=== Your instructions ===
Retype all of the data word for word, without pictures.

Dataset items

******

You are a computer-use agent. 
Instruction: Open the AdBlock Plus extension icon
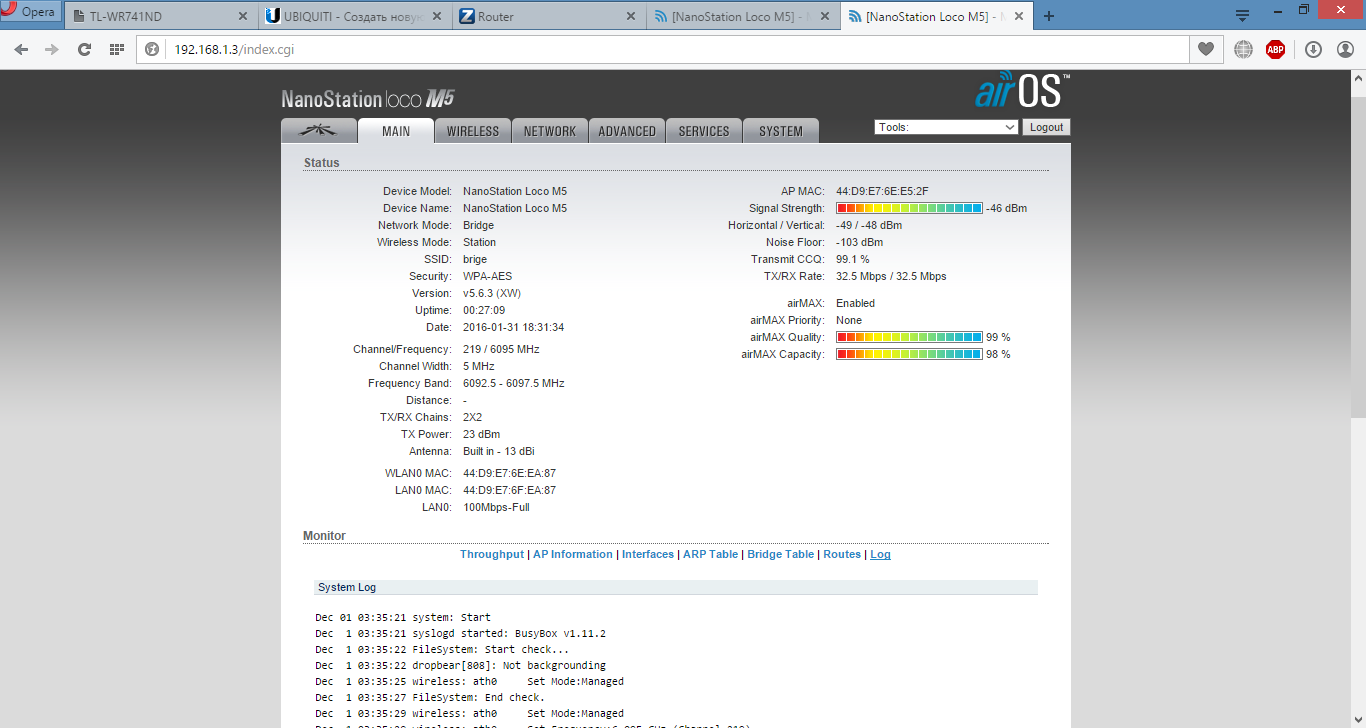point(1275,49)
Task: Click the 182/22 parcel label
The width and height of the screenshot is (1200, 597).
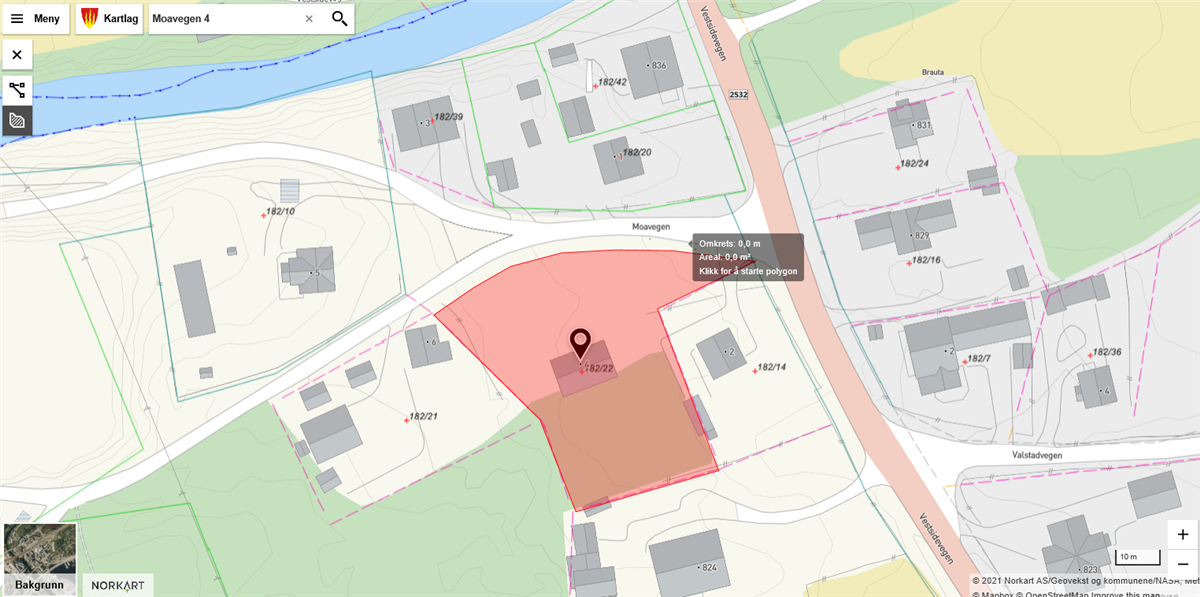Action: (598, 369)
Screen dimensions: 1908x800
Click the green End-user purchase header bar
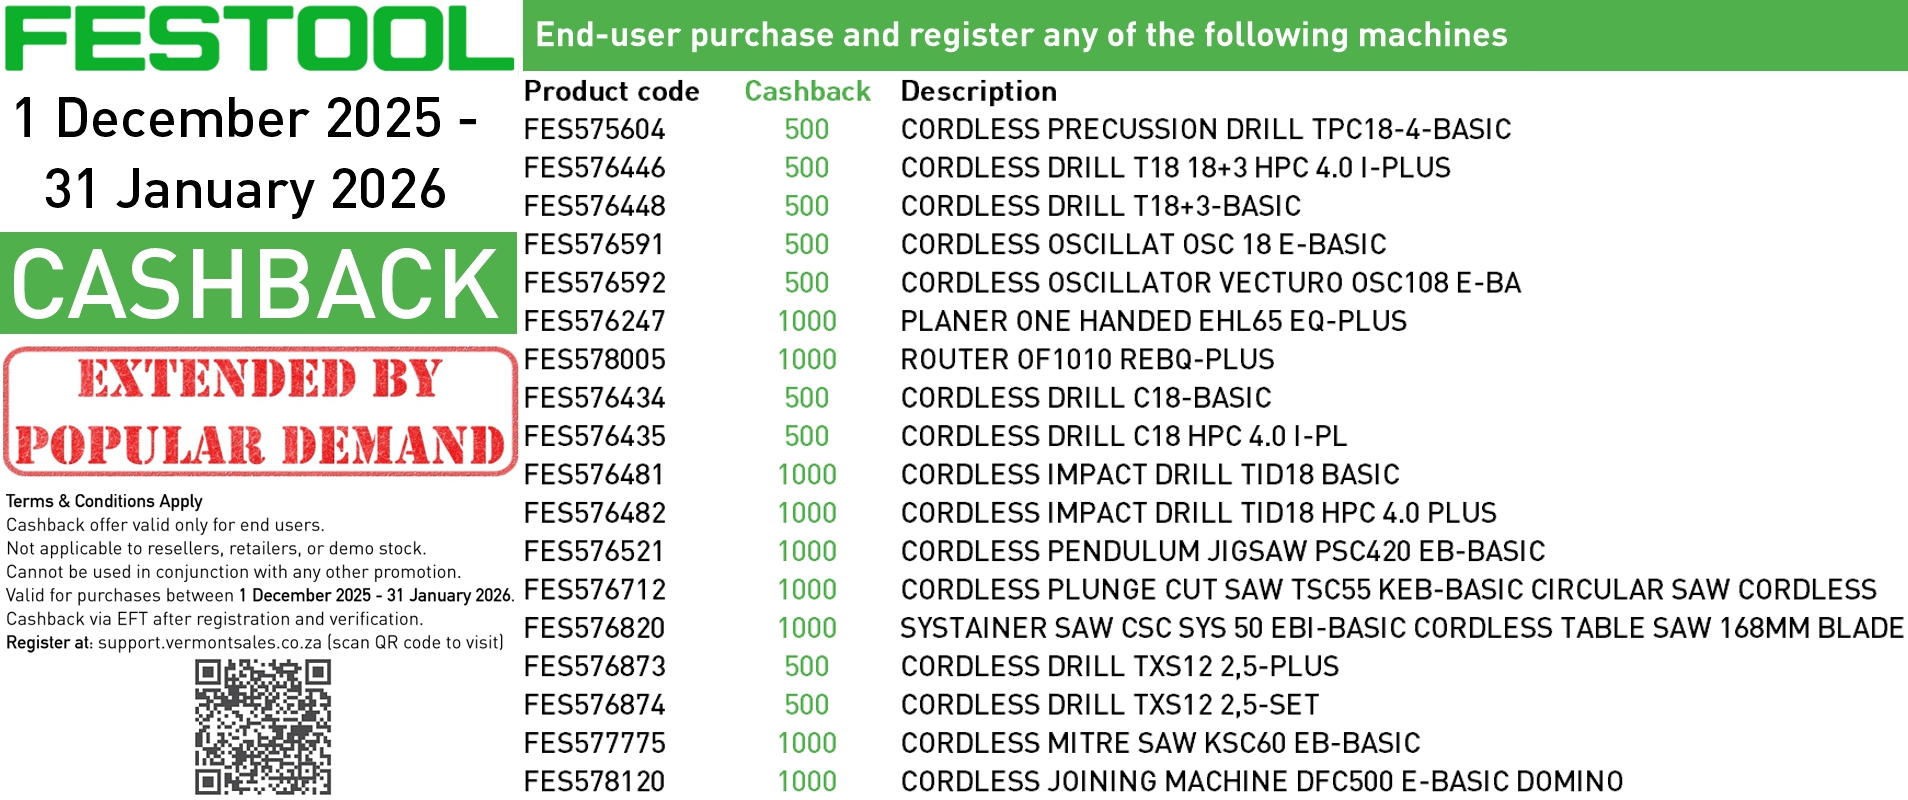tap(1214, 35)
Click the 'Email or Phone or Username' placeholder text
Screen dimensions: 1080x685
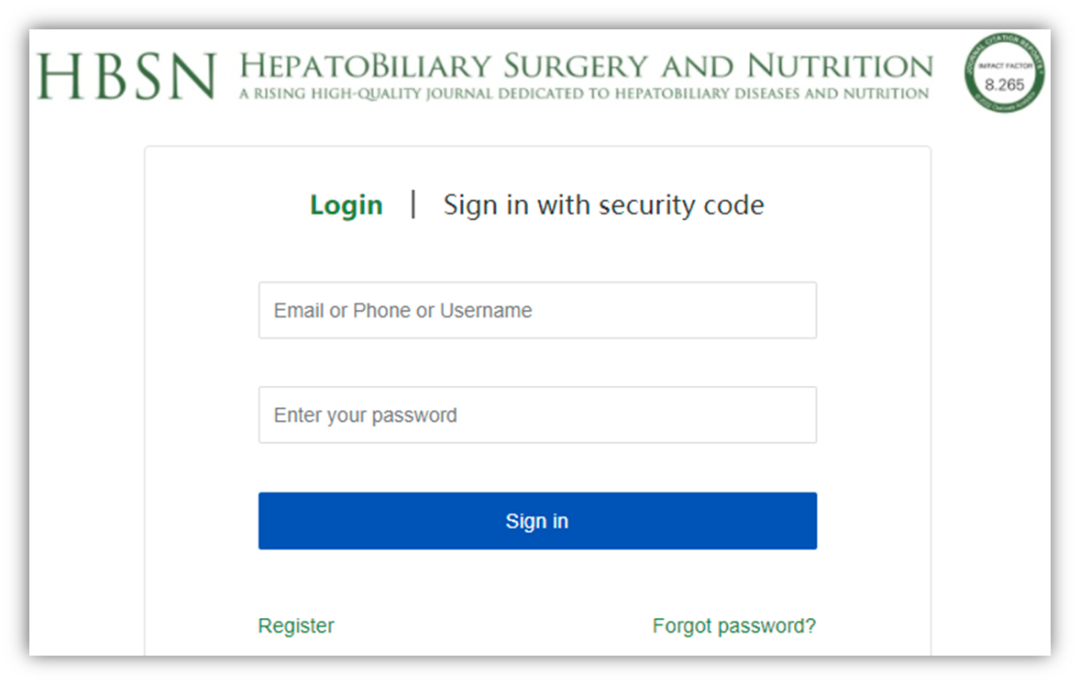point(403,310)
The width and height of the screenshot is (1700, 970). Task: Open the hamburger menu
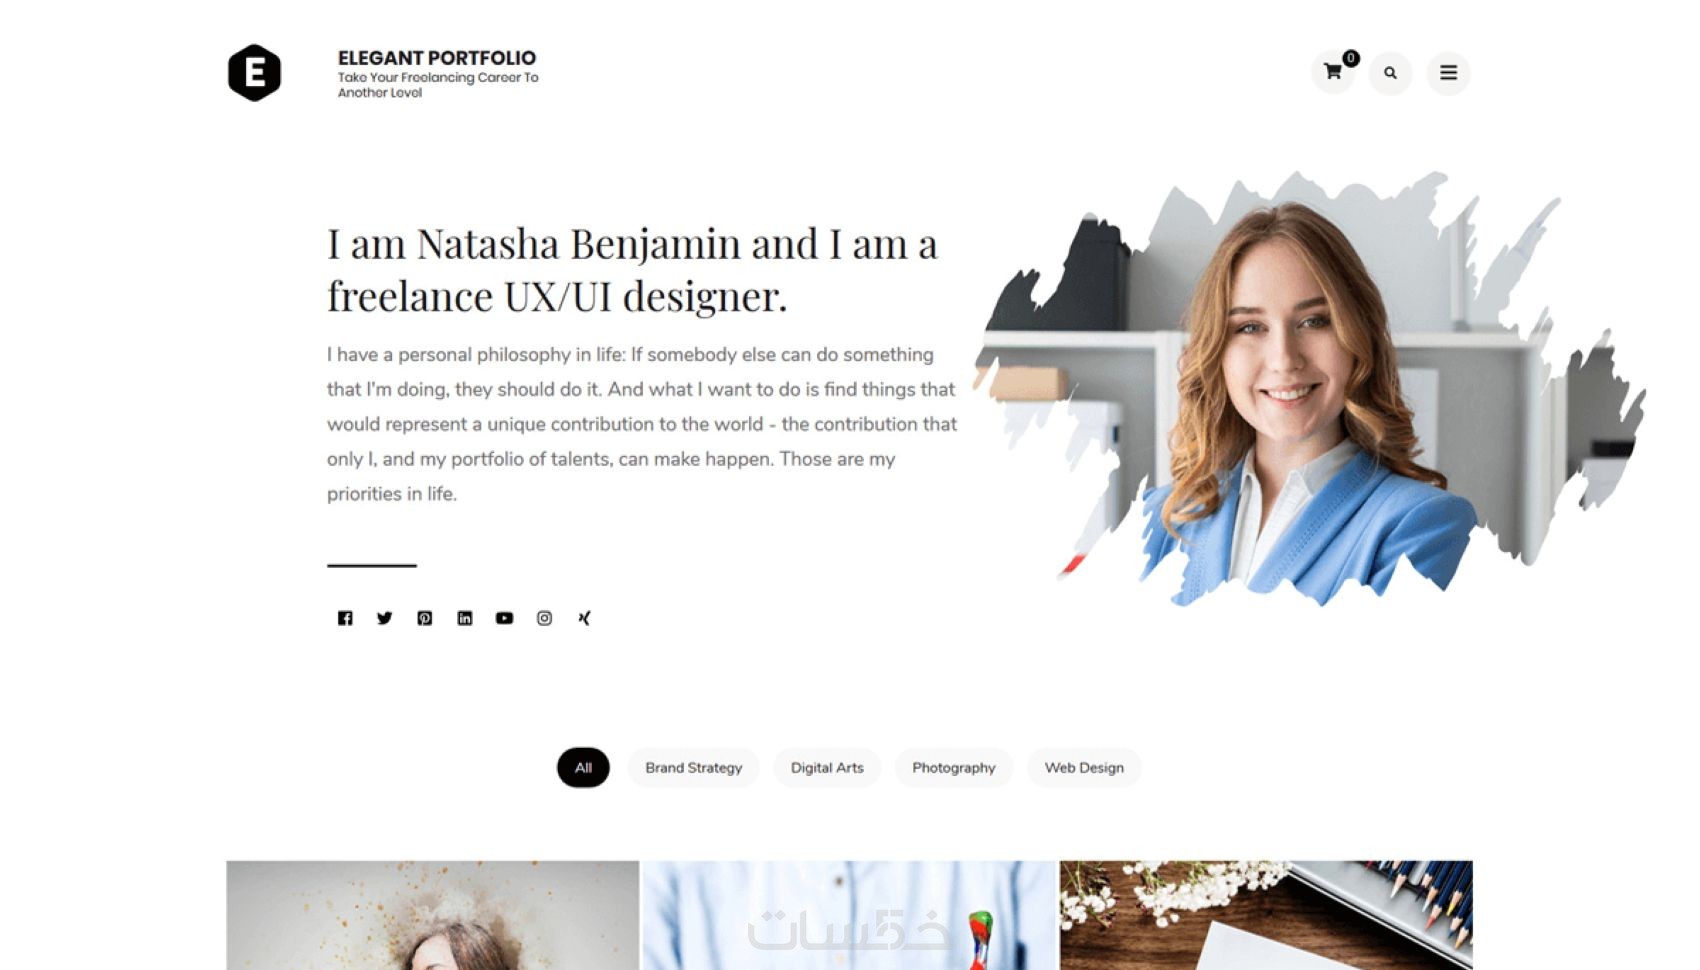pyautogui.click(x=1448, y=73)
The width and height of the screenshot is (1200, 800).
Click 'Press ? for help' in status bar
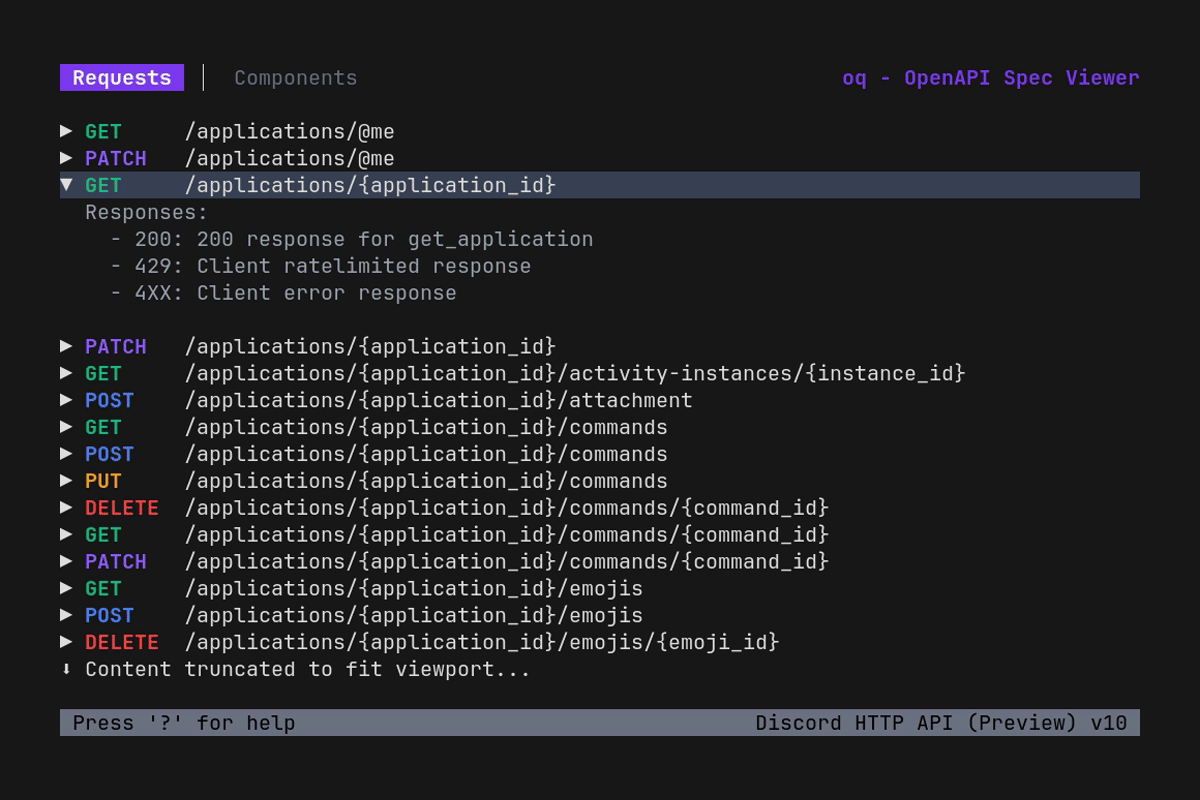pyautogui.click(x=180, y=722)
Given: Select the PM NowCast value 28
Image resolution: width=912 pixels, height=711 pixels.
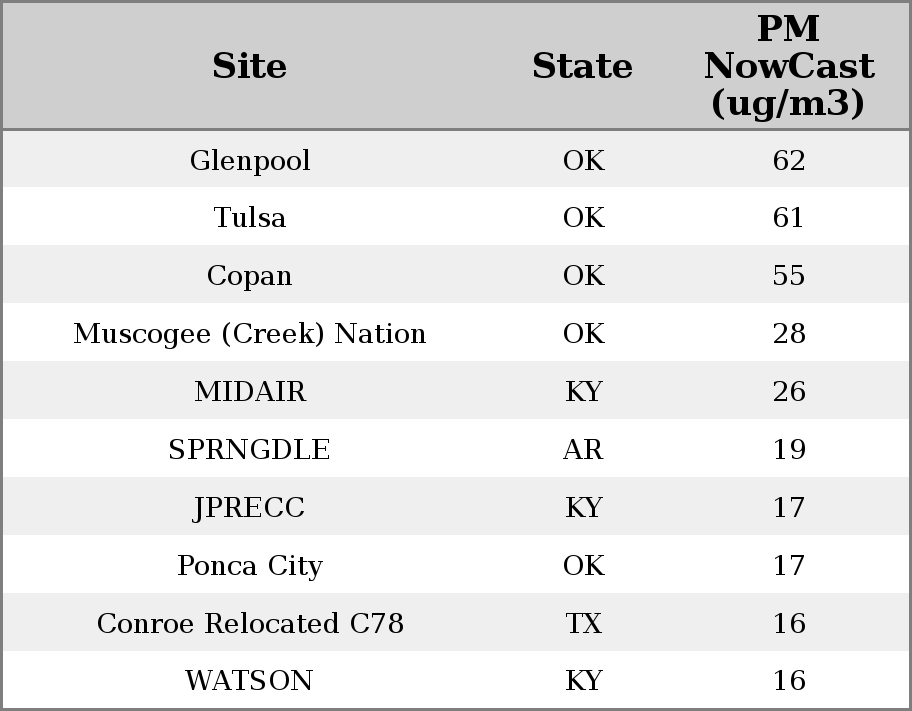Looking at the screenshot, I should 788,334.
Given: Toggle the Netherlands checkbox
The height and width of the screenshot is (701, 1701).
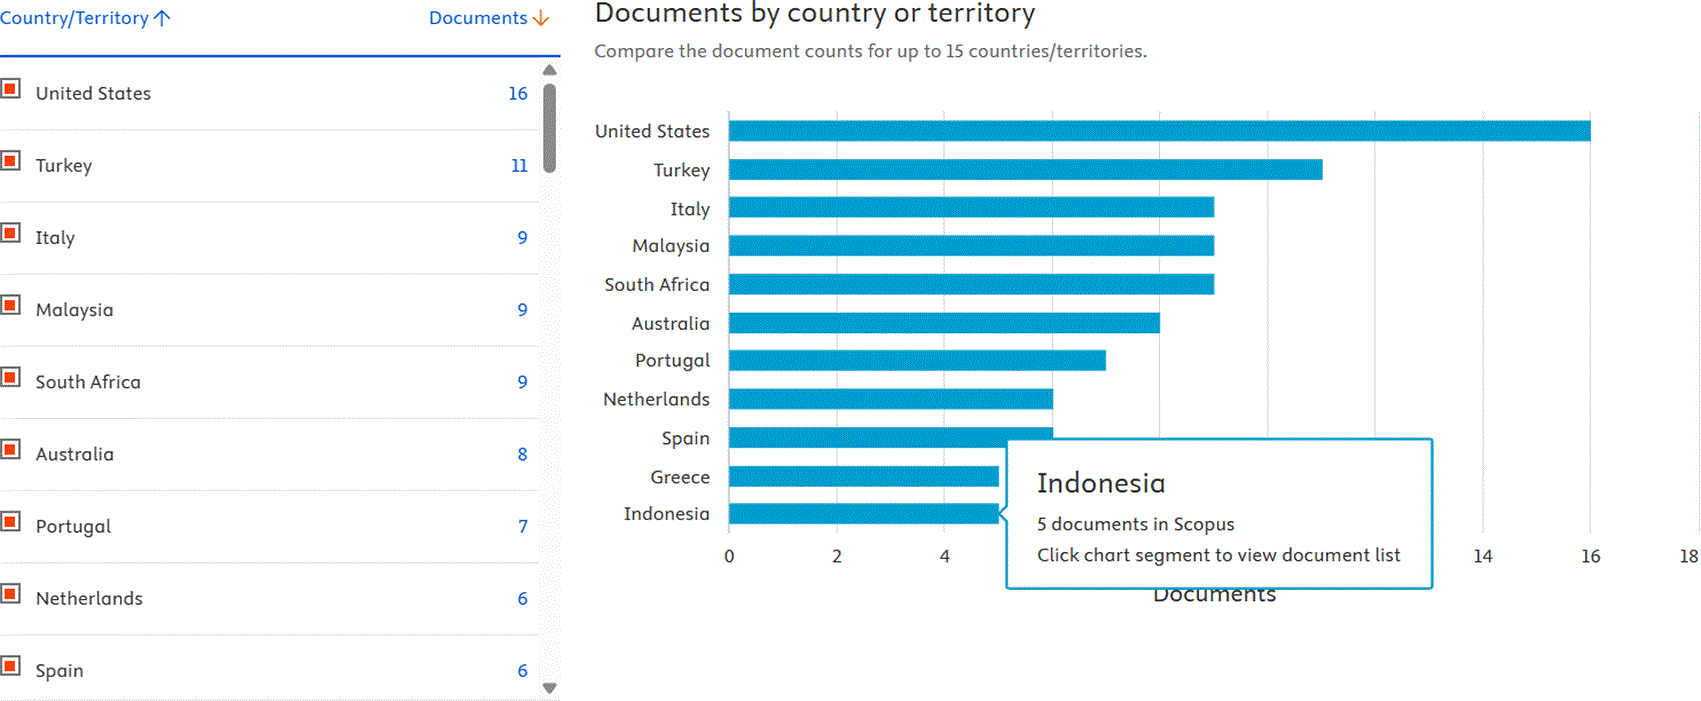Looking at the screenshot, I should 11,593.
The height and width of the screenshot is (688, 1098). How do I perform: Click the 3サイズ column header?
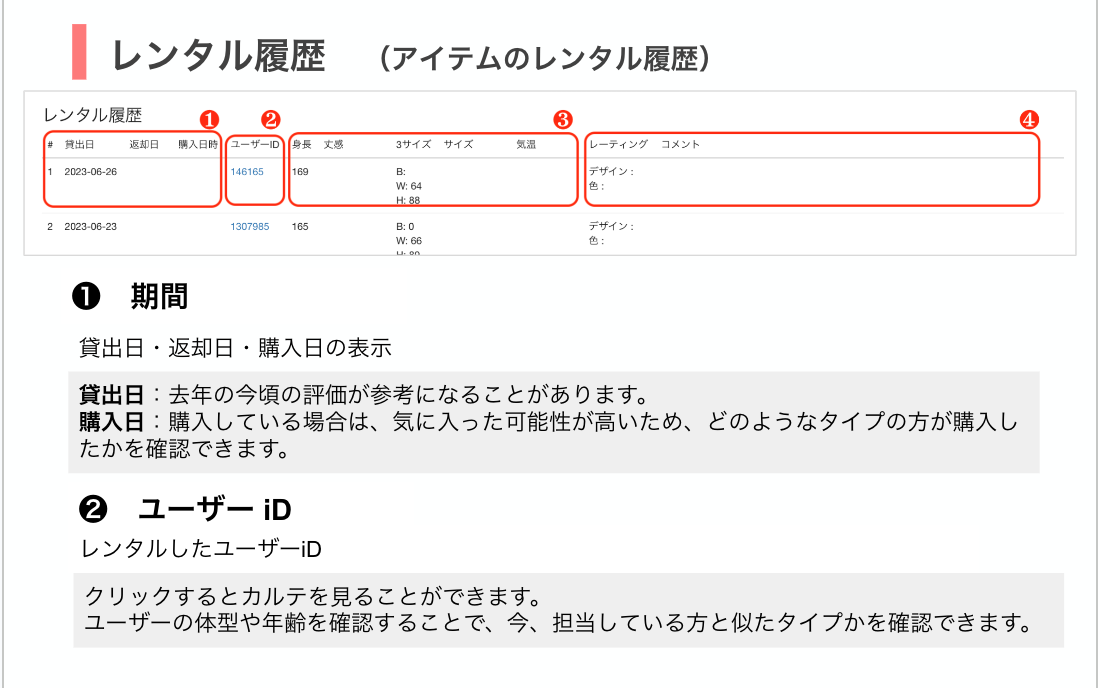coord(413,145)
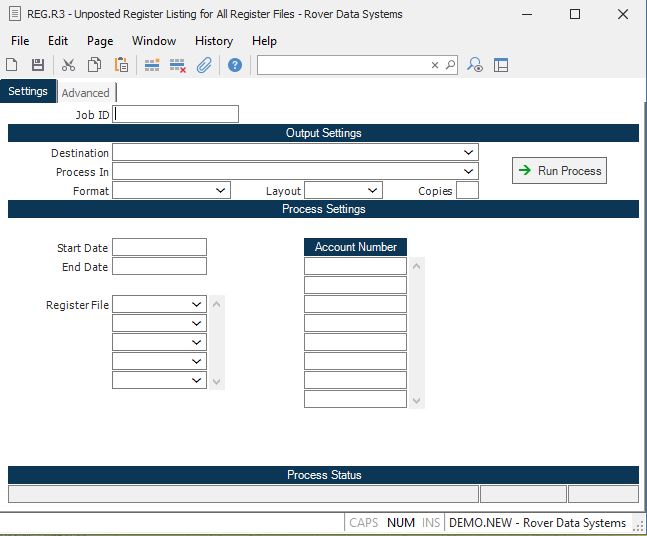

******

=== Answer for the task ===
You are a computer-use agent. 
Instruction: Open the AdBlock Plus extension icon
point(1275,49)
Task: Click the 182/22 parcel label
The width and height of the screenshot is (1200, 597).
Action: (598, 369)
Screen dimensions: 1908x800
Click the green End-user purchase header bar
tap(1214, 35)
Click the 'Email or Phone or Username' placeholder text
Screen dimensions: 1080x685
point(403,310)
The width and height of the screenshot is (1700, 970). Task: Open the hamburger menu
pyautogui.click(x=1448, y=73)
The width and height of the screenshot is (1200, 800).
Click 'Press ? for help' in status bar
pyautogui.click(x=180, y=722)
Given: Select the PM NowCast value 28
Image resolution: width=912 pixels, height=711 pixels.
Looking at the screenshot, I should 788,334.
Given: Toggle the Netherlands checkbox
The height and width of the screenshot is (701, 1701).
Looking at the screenshot, I should 11,593.
The height and width of the screenshot is (688, 1098). How do I perform: Click the 3サイズ column header?
coord(413,145)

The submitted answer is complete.